We set up our little tent (four pounds total weight, including the tent, fly, poles and stakes), with its two side doors, a blessing for a stiff and sore old man to conveniently roll out of the sack to answer the call of nature without having to crawl over his sleeping partner). We pitched the tent to face the morning sunrise. It was nestled serenely along the edge of the aspen that were rustling in the slight down draft that also kept the bugs at bay. We spent that evening discussing what I call “Horse Handling-Horse Sense”, fortified with a few sips of the brandy, as we enjoyed another beautiful sunset, the vibrant colors reluctantly giving way to pastel shades of tan and grey, and then, finally, pitch black. This beautiful progression was projected onto the face of the triangular pinnacle known as Porcupine Cone, an interesting spire that dominates the long cliff face that ends in Curecanti Pass to the Southwest.

As night set in and darkness surrounded us, we finishing off the evening with one more cup of hot chocolate. As it began to rain we were dry and cozy, protected from the elements by our hi-tec tent that was resting on the flat, soft surface of those sweet smelling, deep layered, dry spruce needles, a natural, made to order mattress left just for us by hundreds of years of evergreen exfoliation. However, taking no chance that our beauty rest would be disturbed, we still had rolled out our ¾ length self-inflating air mattresses. We crawled into our ultra-soft down sleeping bags, and lovingly surrendered to the reward that comes from physical effort, induced into tranquil dreams, safe and secure under our very own guardian bull spruce tree, our last thoughts anticipating that we would be gently awakened in the morning when the sun poured across the valley and engulfed our tent.

Speaking of horse handling-horse sense, I’d like to point something out here that I think might be important to you, and is often misunderstood; knowledge and mastery are not the same thing!  Mastery comes from taking knowledge and putting it to work. When working with horses, repetition is the Mother of skill, but only if it’s right repetition. Mastering horsemanship and low-impact horse camping skills, and not inadvertently developing bad habits, either in yourself or in your horse, habits that won't serve you well, or make your horse happy, is best achieved by going out with a trail buddy that has mastered those skills, and can teach them to you. If you’re already a great rider and are getting everything you want from your horse, I’m happy for you. I don’t argue with success. But, if you are among the many folks that I see all the time out at the trailheads, folks that obviously aren’t getting what they hoped for from owning a horse, and are treating their horsey companions in a way that the horse doesn’t know clearly where he fits in the pecking order, or what is wanted from him, or worse wet, if he thinks that he is above his owner on the pecking order, whether or not the rider knows it,  that rider is stealing a ride on the horse, and sooner or later they’re bound to get hurt.

Pointing lines for text and elements:
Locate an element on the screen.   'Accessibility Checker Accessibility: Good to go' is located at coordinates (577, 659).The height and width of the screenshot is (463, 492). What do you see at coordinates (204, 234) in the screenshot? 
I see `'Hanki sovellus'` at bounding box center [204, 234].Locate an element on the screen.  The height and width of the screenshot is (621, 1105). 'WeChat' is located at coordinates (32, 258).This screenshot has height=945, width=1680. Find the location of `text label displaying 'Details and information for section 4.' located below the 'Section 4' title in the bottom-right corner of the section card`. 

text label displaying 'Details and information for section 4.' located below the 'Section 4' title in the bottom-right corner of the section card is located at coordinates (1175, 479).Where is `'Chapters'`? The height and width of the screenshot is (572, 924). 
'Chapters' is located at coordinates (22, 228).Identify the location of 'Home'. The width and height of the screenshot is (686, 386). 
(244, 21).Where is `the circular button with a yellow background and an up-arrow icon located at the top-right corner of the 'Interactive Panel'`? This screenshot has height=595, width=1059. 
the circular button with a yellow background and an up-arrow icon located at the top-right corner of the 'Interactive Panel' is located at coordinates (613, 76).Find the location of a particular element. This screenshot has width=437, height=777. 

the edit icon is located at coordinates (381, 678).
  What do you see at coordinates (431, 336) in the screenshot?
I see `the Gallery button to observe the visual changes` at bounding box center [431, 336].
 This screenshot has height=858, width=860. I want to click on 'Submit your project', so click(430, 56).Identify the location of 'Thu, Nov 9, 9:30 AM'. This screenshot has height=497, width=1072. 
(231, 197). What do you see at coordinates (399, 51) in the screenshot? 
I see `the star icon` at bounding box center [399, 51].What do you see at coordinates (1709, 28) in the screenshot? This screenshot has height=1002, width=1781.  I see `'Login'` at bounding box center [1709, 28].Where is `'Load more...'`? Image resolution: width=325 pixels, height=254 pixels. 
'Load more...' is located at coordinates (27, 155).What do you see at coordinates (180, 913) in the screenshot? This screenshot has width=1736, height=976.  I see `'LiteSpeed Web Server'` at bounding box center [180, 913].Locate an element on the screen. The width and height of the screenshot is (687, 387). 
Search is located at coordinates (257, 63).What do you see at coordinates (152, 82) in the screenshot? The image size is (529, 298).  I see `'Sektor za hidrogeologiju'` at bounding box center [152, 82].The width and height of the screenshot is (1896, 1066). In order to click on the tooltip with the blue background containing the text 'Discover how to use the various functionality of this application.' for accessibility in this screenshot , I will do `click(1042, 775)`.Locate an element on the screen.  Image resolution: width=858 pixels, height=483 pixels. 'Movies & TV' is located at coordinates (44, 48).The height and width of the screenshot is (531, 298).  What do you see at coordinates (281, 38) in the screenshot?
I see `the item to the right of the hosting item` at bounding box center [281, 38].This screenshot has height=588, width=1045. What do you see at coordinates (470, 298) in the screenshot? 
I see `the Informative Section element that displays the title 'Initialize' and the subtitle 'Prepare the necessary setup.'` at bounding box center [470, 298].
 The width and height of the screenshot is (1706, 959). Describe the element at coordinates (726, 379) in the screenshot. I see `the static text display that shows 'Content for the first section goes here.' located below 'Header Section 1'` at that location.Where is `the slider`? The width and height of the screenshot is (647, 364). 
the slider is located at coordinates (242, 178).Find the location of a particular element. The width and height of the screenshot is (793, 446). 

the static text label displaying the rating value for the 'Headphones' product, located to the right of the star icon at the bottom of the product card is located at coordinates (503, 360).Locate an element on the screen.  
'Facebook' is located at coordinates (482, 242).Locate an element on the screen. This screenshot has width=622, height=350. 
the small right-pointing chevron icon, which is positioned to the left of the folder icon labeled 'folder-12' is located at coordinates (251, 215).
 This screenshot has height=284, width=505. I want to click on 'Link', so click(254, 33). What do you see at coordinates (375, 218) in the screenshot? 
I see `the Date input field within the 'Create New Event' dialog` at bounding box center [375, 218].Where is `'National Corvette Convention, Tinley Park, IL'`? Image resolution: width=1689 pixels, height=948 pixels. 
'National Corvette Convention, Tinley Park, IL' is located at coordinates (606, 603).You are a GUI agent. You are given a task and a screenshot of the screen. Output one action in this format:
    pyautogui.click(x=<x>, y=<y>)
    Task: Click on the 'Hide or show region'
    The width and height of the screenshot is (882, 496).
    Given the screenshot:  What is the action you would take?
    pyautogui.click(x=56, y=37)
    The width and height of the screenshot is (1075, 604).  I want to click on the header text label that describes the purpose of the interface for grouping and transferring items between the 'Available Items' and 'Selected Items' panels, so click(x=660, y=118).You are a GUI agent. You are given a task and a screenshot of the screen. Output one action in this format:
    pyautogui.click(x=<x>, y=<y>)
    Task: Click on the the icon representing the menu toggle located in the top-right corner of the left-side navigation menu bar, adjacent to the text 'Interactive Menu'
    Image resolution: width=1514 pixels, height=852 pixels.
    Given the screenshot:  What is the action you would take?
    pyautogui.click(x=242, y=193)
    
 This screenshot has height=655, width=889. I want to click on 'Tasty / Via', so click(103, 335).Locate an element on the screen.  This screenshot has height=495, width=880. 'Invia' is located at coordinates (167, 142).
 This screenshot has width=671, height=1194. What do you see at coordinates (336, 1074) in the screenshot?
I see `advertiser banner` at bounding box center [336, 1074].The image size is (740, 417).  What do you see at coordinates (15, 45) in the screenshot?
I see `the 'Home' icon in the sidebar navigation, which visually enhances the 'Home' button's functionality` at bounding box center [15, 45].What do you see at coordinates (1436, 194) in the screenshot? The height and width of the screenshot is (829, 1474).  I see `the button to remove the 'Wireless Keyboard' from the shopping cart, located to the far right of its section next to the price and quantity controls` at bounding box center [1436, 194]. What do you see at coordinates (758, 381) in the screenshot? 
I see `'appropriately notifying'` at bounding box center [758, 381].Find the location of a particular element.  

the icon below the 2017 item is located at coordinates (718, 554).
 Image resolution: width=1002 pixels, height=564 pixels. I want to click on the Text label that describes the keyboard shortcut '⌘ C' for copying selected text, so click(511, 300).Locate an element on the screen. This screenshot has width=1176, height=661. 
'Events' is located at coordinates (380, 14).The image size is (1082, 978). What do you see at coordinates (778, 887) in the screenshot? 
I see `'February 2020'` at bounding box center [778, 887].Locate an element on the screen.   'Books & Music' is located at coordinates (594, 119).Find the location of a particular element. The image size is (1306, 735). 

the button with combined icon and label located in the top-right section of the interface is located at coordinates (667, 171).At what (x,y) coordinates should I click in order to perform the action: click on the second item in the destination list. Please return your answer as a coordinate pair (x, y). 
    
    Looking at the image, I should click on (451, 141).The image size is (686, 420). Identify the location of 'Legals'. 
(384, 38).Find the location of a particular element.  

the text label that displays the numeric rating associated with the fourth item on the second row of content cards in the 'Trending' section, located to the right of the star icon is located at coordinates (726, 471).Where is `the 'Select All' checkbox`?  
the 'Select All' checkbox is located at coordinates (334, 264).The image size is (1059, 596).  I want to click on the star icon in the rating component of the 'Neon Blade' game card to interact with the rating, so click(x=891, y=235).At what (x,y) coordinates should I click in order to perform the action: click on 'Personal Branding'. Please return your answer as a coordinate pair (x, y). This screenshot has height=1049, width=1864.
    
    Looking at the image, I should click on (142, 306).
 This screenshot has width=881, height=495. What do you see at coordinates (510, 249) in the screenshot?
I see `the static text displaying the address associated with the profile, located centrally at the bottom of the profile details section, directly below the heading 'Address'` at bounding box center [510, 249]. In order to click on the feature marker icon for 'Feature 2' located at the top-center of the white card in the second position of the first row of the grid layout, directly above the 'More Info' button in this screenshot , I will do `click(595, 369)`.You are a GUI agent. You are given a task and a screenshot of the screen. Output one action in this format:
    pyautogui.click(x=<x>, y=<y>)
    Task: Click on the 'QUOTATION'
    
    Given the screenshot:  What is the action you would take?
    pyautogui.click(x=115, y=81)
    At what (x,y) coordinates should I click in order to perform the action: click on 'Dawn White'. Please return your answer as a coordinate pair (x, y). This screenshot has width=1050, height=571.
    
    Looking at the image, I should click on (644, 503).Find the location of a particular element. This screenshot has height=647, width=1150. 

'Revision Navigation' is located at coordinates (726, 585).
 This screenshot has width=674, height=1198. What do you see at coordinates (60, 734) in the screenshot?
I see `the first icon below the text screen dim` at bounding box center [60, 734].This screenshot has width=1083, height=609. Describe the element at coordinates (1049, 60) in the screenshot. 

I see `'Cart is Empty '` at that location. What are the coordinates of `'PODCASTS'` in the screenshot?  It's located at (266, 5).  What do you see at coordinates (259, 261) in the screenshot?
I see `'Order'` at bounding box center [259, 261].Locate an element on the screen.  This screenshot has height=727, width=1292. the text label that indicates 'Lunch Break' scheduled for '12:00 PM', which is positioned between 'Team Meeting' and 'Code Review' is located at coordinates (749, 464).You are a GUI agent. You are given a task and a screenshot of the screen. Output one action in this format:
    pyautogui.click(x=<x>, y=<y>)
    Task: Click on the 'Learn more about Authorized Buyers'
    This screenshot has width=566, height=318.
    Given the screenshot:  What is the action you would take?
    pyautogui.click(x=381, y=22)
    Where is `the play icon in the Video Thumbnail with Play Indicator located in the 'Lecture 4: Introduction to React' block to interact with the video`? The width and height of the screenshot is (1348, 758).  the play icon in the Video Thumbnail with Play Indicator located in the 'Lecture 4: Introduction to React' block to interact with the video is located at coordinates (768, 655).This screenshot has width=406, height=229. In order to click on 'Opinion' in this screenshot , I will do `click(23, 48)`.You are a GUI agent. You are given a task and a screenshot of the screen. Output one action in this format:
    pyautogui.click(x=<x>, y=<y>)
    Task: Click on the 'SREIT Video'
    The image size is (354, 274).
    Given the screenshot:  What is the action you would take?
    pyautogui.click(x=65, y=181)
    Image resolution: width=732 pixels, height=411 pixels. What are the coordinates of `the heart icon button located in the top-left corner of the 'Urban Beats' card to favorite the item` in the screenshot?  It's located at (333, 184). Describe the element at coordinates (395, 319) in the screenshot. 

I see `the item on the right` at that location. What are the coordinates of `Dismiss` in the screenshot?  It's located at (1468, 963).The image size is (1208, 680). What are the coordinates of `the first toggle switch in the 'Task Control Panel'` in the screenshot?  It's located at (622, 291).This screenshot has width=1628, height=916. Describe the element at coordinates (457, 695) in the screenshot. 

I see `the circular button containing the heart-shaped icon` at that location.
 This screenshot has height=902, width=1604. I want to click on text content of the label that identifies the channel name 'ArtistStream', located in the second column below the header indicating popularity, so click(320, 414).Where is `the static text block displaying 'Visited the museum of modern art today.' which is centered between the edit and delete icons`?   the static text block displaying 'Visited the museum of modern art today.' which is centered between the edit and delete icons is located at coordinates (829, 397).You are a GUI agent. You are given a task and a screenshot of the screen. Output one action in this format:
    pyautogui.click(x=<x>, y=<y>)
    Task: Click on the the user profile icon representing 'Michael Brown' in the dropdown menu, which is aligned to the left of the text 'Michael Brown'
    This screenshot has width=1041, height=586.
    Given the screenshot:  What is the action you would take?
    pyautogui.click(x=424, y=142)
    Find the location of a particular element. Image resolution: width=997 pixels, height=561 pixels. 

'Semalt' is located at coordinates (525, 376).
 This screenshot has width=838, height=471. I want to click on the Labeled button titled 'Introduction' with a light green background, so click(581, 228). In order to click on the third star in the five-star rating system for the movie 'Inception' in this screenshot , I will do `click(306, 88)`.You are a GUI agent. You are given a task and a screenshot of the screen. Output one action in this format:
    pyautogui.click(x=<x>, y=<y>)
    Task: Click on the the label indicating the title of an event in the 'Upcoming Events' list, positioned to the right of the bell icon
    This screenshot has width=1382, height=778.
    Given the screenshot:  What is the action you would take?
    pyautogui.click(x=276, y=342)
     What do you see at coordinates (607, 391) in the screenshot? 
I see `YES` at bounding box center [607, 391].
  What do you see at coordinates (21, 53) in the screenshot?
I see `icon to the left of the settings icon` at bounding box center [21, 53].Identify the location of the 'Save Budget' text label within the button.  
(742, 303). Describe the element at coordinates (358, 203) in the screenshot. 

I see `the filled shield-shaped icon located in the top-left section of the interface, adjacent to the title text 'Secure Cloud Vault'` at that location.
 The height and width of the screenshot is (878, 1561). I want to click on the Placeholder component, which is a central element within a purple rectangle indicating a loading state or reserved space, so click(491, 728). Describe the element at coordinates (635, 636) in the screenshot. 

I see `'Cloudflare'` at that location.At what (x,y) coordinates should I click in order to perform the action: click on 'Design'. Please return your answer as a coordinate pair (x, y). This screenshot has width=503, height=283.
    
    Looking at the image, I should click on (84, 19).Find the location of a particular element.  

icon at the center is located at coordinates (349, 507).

SET EXERCISE: Continue the horse camping account from its final sentence, in the same first-person voice.

REPLY:
I have three basic rules when I’m around, or working with horses! 1. I don’t get hurt. 2. The horse doesn’t get hurt. And, 3. We are having fun. I know that a comfortable horse is a happy horse, and a happy horse makes for a happy rider. I think there are the two most important things that a trail horse needs to know from his rider in order to be comfortable, and thus happy, and able to perform at his best: (1) where do I fit in the pecking order with my rider/trainer, and (2) give me clear, concise, easy to interpret commands that I can understand in horse talk. You do this by using aids: the reins, your legs, your balance, your weight change, your voice, and most difficult to master, the correct timing, knowing exactly when to ask for the desired response based on where the horse’s legs are under him. When you have mastered these “Aids” you will be able to say that you are a real horseman. Leave out any of these aids, or use them when you are not in balance and harmony with the natural motion of your horse, and you’ll soon have an unhappy and unruly horse. The hotter blooded the horse, the more important it is to follow Don West’s Basic Rules of Horse Handling Horse sense. What are those rules?

First of all, remember that if you’re a rider, you’re a trainer! Every time you touch your horse, you teach your horse. Every time you rein your horse, you train your horse. Think of this partnership as if you were dancing with a partner. To be effective, someone must lead, and someone else must be willing to follow. In this case, you are (supposed to be) the brains. Your horse is the brawn. To be successful, you must learn to think like a horse, but, at the same time understand that a horse can’t learn to think like you. So… don’t expect him to! Horses are dynamic, not static. They are always changing. Depending on how they are handled they are always either getting better, or worse. Your job as a rider/trainer isn’t to make every horse the best; it is to make the best of each horse. Training horses is not “one size fits all”. But, at the same time, the basic rules of horse training apply to all horses.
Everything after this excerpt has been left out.